Aunque la madre ataque la sentencia de instancia entendiendo que concurre error en la valoración de la prueba, no podemos dejar de lado la abrumadora presencia de elementos de enjuiciamiento que llevan necesariamente a ratificar el criterio de la Juzgadora a quo. Debemos recordar que el artículo 154 del Código Civil atribuye a los progenitores, como derecho-deber, la patria potestad sobre sus hijos no emancipados, uno de cuyos esenciales deberes y facultades es el de "velar por ellos, tenerlos en su compañía, alimentarlos, educarlos y procurarles una formación integral", siendo así que el examen de los elementos y datos con los que aquí contamos pone de manifiesto -sin perjuicio del cariño y afecto que la apelante profesa hacia su hijo, que no ponemos en duda- la incapacidad de Dña. Emilia en reconocer su falta de adecuada atención hacia Jesús Manuel (algo que, por otra parte, permite contemplar el visionado del juicio), absolutamente incompatible con el debido cumplimiento de los precitados deberes, lo que le lleva a no implicarse en tratar de mejorar la situación.
QUINTO.- Igualmente ha de ser ratificado el criterio de la Juez de instancia en lo tocante a la pensión de alimentos, puesto que si bien la apelante insiste en su incapacidad económica para atender al pago de la cantidad mensual fijada (150 euros), afirmando trabajar esporádicamente en el servicio de limpieza de establecimientos de hostelería, sin embargo su actitud evasiva y ocultista, tratando de eludir la aportación de cualquier elemento de prueba que permita verificar mínimamente sus asertos, especialmente el importe de sus ingresos económicos, no puede beneficiar su postulación procesal, por otra parte claramente contraria a su deber de contribuir debidamente a cubrir las necesidades de su hijo menor de edad conjuntamente con su ex esposo.
SEXTO.- La Sala, atendiendo a la naturaleza del procedimiento, entiende procedente no hacer expresa y especial imposición de las costas procesales causadas en esta segunda instancia a ninguna de las partes litigantes.
Vistos los artículos citados y demás de general y pertinente aplicación
Fallo
Primero.- Desestimar el recurso de apelación interpuesto por la Procuradora Dña. Sandra del Río Fernández, en nombre y representación de Dña. Emilia , contra la sentencia de fecha 12 de Febrero de 2010, dictada por el Juzgado de Primera Instancia nº 5 de Pontevedra .

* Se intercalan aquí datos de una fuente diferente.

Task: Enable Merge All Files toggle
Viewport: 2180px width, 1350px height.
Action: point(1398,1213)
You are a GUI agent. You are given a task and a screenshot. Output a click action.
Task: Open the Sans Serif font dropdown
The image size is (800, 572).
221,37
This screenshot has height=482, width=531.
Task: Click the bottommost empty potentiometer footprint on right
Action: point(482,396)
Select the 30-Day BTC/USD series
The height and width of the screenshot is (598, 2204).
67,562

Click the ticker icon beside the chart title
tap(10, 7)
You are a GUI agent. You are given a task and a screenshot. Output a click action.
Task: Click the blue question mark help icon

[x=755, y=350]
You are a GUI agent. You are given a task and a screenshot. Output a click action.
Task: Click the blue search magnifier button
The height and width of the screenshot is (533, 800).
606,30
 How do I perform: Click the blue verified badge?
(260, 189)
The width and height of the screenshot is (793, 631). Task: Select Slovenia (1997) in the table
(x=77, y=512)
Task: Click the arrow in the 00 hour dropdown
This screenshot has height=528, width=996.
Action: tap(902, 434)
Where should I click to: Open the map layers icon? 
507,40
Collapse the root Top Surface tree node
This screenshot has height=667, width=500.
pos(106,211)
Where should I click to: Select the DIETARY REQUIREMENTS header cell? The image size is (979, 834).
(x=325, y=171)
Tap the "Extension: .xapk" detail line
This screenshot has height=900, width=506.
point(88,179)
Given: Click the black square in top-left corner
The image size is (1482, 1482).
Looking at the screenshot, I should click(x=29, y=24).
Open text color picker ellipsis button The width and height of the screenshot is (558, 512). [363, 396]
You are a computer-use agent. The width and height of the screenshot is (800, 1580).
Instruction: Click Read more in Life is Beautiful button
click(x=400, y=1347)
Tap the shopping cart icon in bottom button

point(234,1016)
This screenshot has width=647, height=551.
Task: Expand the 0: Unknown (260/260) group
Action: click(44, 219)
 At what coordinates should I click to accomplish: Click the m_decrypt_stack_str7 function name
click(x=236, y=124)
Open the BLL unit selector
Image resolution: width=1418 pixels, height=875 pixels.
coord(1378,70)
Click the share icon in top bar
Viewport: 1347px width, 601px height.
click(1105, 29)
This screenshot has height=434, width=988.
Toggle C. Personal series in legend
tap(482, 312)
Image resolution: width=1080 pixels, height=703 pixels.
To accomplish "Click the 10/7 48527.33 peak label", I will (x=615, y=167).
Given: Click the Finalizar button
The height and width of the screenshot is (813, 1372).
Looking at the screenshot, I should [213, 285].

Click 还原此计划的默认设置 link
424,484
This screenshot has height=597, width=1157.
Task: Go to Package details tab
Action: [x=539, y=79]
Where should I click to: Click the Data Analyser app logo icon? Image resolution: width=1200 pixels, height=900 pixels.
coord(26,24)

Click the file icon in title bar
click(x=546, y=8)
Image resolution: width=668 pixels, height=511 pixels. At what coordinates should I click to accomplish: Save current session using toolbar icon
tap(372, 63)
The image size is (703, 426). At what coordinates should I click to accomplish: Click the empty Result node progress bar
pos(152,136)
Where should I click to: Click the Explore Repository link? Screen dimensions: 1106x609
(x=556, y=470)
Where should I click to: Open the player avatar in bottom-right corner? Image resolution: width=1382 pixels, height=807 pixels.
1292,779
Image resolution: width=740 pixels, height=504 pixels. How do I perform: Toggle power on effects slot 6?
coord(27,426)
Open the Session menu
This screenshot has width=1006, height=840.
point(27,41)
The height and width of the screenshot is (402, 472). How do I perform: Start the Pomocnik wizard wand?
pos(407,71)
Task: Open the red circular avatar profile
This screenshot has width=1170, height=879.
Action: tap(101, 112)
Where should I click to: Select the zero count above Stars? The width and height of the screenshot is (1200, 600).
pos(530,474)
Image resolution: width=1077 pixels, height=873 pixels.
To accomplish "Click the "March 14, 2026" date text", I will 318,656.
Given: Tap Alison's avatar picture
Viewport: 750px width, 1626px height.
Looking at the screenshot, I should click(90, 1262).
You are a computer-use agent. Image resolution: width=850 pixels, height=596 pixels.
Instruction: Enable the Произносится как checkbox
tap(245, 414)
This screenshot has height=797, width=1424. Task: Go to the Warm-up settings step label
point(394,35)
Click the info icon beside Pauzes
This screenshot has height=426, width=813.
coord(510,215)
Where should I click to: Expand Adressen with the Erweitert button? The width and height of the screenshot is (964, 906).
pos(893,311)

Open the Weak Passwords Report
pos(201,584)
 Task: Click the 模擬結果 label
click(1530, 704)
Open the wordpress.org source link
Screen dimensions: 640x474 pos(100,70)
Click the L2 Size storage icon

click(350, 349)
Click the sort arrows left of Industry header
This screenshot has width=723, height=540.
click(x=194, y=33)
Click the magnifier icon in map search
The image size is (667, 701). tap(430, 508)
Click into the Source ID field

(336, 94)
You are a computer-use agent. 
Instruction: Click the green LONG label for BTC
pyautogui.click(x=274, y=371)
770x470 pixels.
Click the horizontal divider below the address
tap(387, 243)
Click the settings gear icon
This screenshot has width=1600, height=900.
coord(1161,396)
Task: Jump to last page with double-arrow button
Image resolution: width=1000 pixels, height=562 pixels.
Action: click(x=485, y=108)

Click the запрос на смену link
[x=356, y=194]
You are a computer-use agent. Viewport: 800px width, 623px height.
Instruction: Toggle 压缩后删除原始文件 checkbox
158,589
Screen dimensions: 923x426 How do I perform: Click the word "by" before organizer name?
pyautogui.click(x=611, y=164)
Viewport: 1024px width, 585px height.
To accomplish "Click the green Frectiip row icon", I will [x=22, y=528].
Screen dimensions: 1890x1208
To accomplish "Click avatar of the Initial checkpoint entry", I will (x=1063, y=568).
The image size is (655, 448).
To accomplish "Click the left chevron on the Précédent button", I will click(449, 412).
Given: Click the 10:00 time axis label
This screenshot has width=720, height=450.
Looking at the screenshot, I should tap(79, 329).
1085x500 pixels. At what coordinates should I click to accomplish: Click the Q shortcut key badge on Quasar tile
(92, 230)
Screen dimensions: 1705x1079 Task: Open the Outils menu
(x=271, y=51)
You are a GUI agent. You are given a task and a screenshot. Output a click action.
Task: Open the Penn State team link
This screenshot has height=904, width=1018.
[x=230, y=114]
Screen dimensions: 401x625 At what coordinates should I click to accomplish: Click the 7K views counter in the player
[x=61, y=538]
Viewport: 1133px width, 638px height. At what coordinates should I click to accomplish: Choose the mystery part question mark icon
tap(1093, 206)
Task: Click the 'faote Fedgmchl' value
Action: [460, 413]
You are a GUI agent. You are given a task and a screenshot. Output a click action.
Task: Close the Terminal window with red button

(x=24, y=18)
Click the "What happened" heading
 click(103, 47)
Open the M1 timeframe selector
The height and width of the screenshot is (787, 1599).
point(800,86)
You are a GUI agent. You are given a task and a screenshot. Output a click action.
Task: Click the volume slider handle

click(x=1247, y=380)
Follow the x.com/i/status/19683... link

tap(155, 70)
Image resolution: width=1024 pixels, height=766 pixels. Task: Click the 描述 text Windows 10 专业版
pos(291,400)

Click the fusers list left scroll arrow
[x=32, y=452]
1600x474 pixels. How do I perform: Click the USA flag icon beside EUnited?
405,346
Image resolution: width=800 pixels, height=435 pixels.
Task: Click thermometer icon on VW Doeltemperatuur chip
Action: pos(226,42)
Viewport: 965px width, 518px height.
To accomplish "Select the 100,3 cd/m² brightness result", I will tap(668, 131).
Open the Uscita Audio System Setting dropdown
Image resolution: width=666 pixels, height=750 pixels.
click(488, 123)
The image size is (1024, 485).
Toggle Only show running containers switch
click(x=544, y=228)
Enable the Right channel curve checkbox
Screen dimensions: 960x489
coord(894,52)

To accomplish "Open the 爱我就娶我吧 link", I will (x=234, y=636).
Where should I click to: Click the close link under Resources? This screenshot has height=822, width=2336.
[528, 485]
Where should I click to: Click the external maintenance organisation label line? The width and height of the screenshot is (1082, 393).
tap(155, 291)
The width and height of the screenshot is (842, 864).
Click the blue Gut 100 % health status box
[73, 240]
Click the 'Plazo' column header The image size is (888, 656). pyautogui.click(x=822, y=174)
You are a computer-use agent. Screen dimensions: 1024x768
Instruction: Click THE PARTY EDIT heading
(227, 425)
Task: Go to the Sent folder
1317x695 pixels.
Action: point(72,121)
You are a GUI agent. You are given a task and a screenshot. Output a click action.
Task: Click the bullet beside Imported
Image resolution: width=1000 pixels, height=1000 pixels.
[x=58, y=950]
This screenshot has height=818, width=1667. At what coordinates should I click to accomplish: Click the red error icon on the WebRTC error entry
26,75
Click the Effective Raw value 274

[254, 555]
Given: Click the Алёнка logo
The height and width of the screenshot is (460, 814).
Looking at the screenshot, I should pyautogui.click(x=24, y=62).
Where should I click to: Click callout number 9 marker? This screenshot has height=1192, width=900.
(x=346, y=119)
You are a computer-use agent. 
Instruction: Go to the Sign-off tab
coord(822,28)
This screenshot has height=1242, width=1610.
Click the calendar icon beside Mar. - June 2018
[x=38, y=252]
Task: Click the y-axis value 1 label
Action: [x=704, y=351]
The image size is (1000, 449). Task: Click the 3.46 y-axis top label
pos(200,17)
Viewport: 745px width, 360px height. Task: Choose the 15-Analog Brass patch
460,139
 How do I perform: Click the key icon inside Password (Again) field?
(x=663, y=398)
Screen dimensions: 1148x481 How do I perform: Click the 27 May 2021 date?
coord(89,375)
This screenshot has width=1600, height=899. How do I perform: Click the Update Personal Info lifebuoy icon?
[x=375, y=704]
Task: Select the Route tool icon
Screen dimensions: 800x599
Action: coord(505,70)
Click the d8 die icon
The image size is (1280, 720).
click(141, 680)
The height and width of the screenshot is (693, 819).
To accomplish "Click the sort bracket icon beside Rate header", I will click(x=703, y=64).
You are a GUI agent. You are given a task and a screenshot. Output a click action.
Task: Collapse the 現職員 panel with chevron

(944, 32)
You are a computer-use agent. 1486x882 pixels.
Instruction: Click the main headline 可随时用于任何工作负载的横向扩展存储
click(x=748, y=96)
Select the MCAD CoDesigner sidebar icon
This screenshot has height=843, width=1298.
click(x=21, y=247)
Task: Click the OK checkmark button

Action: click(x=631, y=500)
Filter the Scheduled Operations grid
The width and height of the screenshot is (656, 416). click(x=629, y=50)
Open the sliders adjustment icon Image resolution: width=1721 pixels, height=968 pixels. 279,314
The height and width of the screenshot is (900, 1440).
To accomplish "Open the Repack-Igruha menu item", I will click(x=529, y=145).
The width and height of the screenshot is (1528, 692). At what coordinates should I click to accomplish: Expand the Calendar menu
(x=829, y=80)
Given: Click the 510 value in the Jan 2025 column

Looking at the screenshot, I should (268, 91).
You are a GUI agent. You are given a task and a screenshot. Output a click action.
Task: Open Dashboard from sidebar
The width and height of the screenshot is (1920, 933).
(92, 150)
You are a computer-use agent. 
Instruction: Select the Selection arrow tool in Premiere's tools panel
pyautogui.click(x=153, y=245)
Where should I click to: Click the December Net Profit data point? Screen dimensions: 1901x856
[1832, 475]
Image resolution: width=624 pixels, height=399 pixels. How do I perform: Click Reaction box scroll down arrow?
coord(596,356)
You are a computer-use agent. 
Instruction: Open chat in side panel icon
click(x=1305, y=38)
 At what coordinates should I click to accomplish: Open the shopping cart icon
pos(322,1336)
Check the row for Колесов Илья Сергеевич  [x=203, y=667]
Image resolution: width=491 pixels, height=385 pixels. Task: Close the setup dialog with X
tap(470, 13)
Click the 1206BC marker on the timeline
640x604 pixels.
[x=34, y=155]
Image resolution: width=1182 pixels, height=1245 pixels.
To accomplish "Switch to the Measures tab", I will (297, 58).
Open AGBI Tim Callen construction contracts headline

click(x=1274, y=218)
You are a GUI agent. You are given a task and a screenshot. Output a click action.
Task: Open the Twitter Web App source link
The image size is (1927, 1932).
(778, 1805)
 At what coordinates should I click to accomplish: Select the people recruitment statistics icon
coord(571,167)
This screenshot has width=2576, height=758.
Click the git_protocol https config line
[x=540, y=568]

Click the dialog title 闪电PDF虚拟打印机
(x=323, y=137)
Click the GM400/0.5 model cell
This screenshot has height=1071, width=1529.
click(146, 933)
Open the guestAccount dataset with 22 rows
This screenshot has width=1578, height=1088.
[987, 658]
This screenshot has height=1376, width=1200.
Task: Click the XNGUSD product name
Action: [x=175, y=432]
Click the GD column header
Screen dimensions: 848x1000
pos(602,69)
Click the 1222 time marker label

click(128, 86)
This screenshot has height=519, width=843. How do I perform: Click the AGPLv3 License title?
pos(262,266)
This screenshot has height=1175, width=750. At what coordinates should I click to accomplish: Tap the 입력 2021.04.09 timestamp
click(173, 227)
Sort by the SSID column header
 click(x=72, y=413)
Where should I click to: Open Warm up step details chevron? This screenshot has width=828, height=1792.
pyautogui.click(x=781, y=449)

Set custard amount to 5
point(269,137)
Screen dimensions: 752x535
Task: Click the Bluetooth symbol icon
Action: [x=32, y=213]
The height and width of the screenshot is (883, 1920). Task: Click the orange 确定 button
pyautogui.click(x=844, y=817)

Segundo.- Confirmar en su integridad la reseñada resolución apelada.
Tercero.- No hacer expresa y especial imposición de las costas procesales causadas en esta segunda instancia a ninguna de las partes litigantes.
Cuarto.- Acordar la pérdida del depósito constituido a los efectos de la interposición del presente recurso de apelación, dándosele el destino previsto legalmente.
Así, por esta nuestra Sentencia, lo pronunciamos, mandamos y firmamos.